Ah. Superbowl Sunday. Save for the fact that it falls on a Sunday (much to the detriment of productivity the following day), it's basically a national holiday. Friends gather 'round the warm glow of an enormous television (purchased primarily for this day) and celebrate the athletic prowess of total strangers while screaming criticisms at the players that will never hear them.

Normal people bet on which team will win, often going so far as to estimate the margin. In my case, they bet on whether or not I have any clue who's playing and whether I know when it is.

Probably clear by now, I'm not a sports fan. I chose to cook.

Keeping with my New Year's resolution, I followed a recipe. Rather than have my food magazines simply accumulate, skimmed for inspiration on topics near and dear, I glanced down at the most recent issue of Gourmet magazine on my kitchen counter and spotted biscuits on the cover. I froze in my tracks. THIS was what I wanted fo make.

I tore open the plastic, flipped through to the recipes letting the subscription cards (or "blow-away" cards, as they are called in the magazine world) fall to the floor, defiant about picking them up. I flattened the page against the spine, made note of the ingredients, and ventured out to the supermarket.

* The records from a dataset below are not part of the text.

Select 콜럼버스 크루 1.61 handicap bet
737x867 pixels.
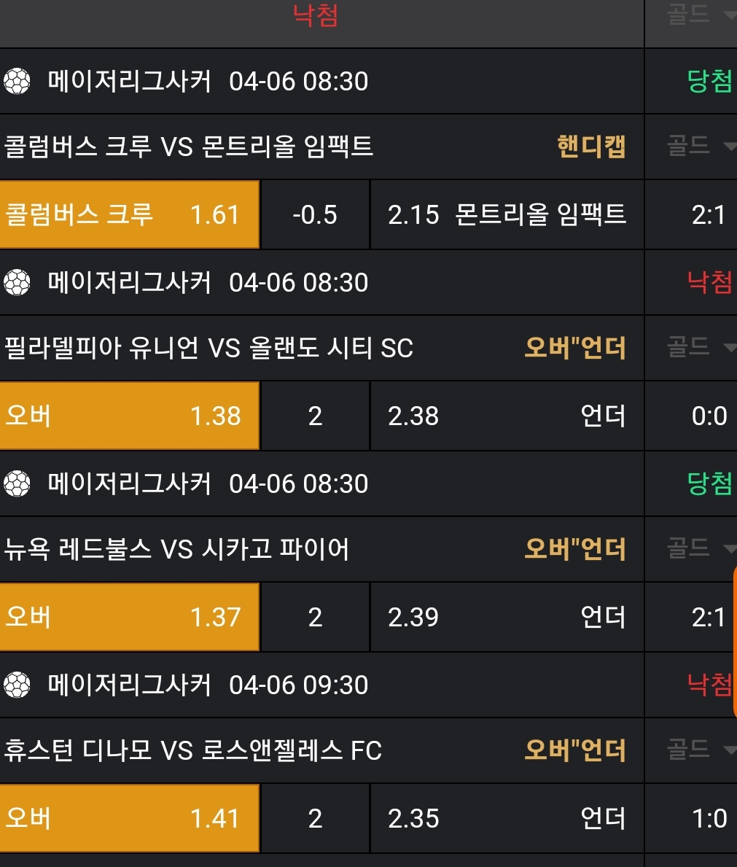point(130,215)
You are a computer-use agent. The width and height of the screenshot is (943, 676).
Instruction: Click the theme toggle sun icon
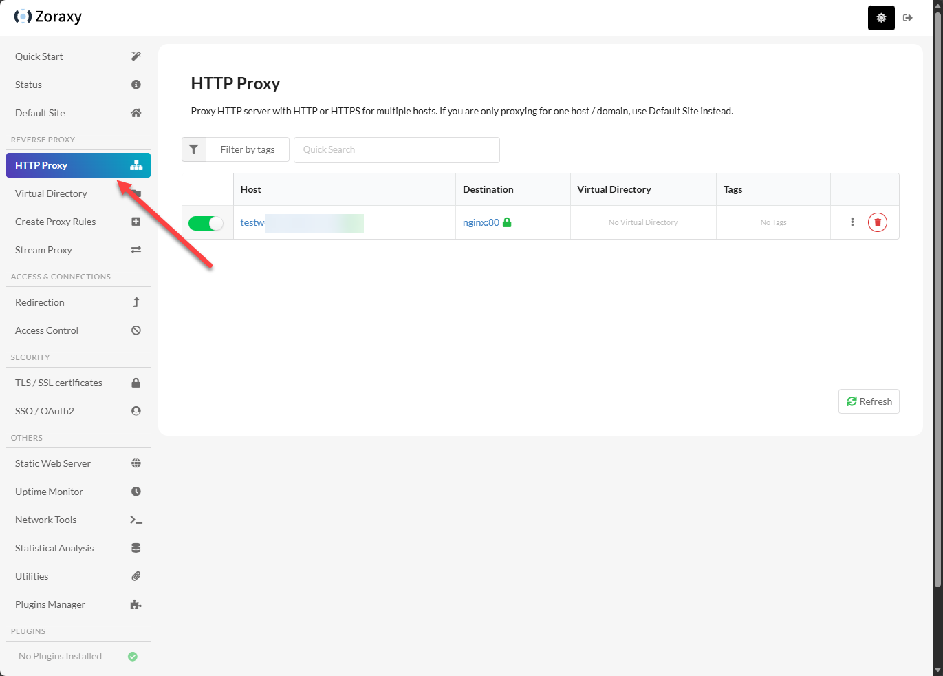(x=881, y=18)
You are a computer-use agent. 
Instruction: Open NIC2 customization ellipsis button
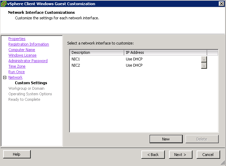pyautogui.click(x=204, y=66)
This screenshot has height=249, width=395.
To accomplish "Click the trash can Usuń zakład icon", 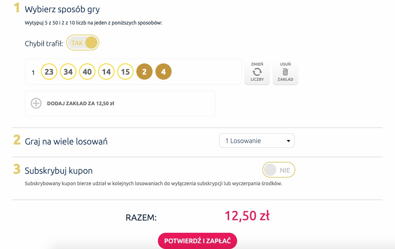I will point(285,72).
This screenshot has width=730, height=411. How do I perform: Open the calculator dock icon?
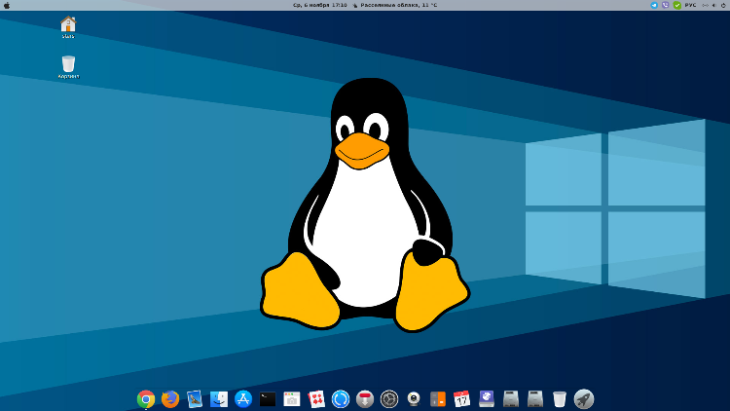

I can't lie, there's something about biscuits. Perhaps my southern roots showing (Dad's parents were from Oklahoma), or perhaps hearkening back to my mom's almost daily breakfast for me; Bisquick "drop" biscuits. Biscuits from a box topped with margarine... humble roots indeed. My mother, having never pondered exercise of any kind and with frighteningly-poor dietary tendencies (the details I refuse to even discuss publicly), would unabashedly order "biscuits and gravy" at Denny's when (and whenever) her urge kicked in. While her diet scares the hell out of me, her boldness to ask for (or go get) what she wanted is endearing. Biscuits, obviously, take me back.

There are other kinds of biscuits; the kind in the tube with the dough boy on the outside. Prep is pretty straightforward, one turns on the oven, unwraps the outer layer of paper on the tube, and smacks it smartly against the counter. Took me decades to realize the popping sound due to what they used instead of yeast or baking powder; CO2 is pumped into the can and the whole batch of biscuits is "carbonated" to allow them to rise while baking. Food soda. If Ferran Adria had thought of it, we'd consider it brilliant.

In my case, I went big and used an ingredient that strikes fear in my heart (because my heart is an integral part of my bloodstream) - lard. There's no denying it; if you want to make real biscuits or a real pie crust, this is your ingredient. There is something just so wrong to me about cooking with a half-cup of lard (wrong as in health considerations, the benefits flavor-wise are abundantly clear) though it was diluted, suspiciously, in 5-cups of flour. Since baking is an activity I tend to stay clear of, I'm not at liberty to speculate about that ratio being correct, but it seemed a bit low.

The results were... disappointing. Instinct told me the ratio of flour-to-fat was too high, but I've been wrong before. When the game was over, I was a slightly better baker. I can't say that any of my friends were better football players.